** Start of DATA TO PROCESS **

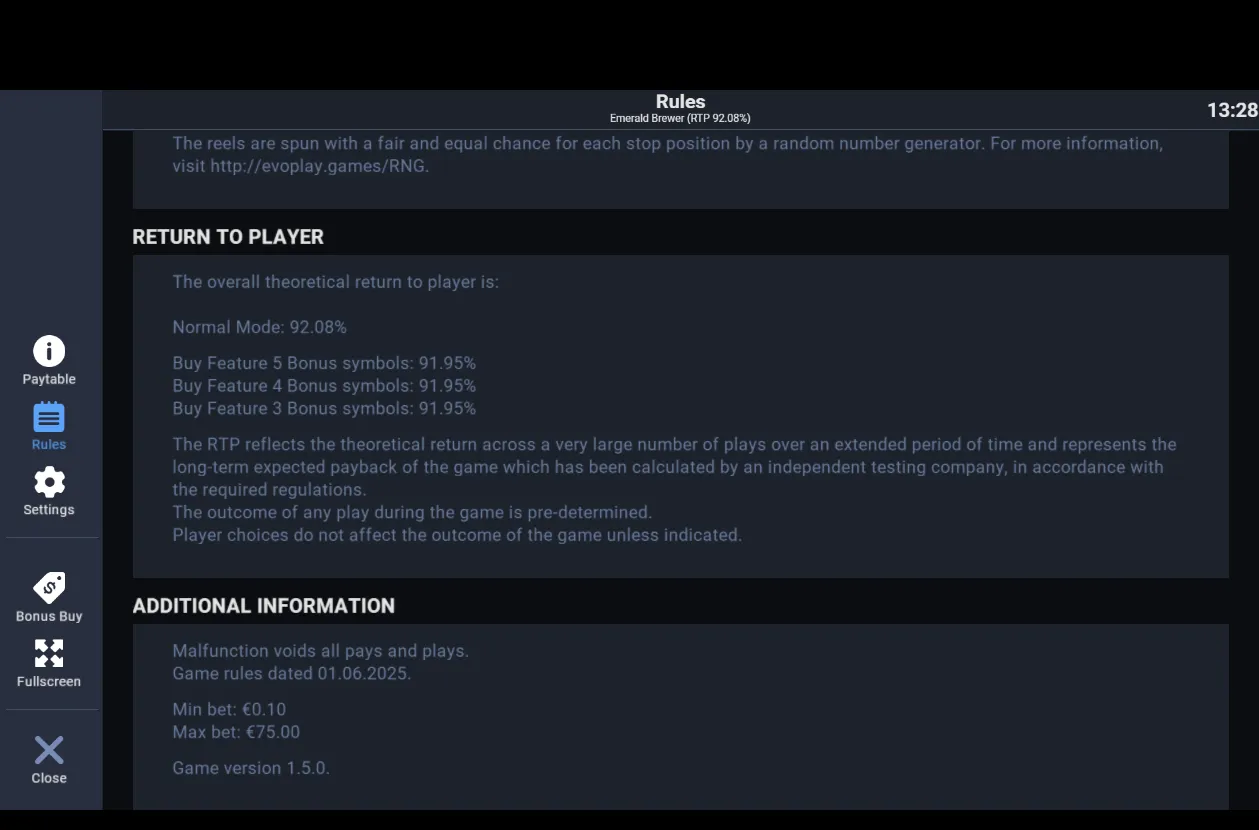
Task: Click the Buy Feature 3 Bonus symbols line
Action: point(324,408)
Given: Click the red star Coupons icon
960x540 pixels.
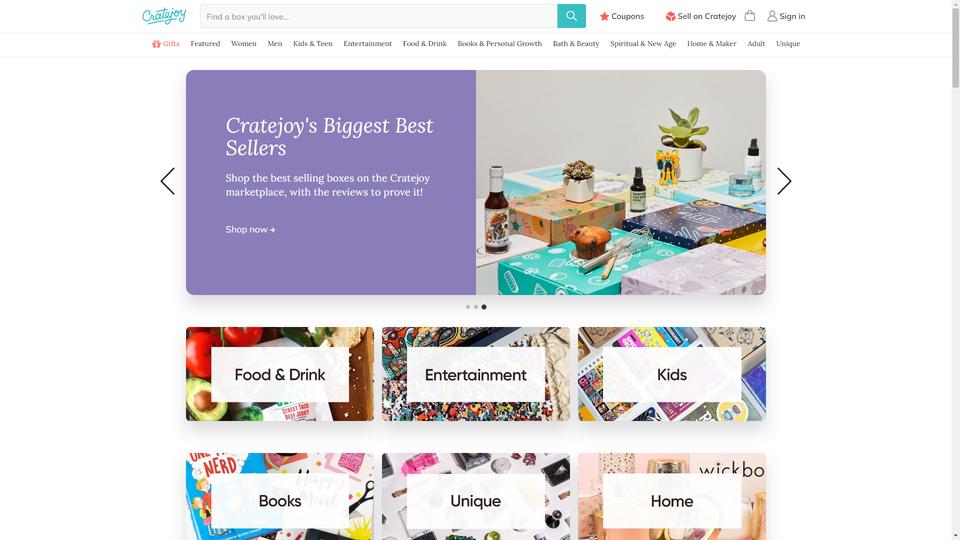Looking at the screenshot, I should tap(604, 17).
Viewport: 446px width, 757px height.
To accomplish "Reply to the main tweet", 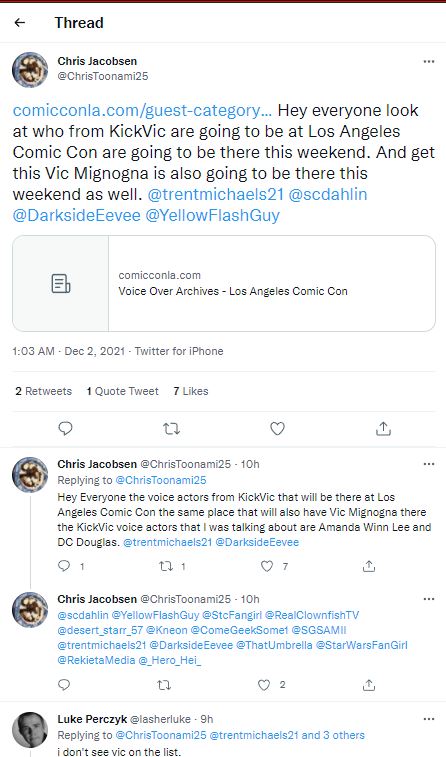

** End of DATA TO PROCESS **

» EXERCISE DETAILS: Output the part of the records that begins with the line containing "Viewport: 446px width, 757px height." and continues through the end of the records. Reproduce those lines verbatim, but omit the pictures.

» RESULT FOR THIS TASK:
Viewport: 446px width, 757px height.
To accomplish "Reply to the main tweet", 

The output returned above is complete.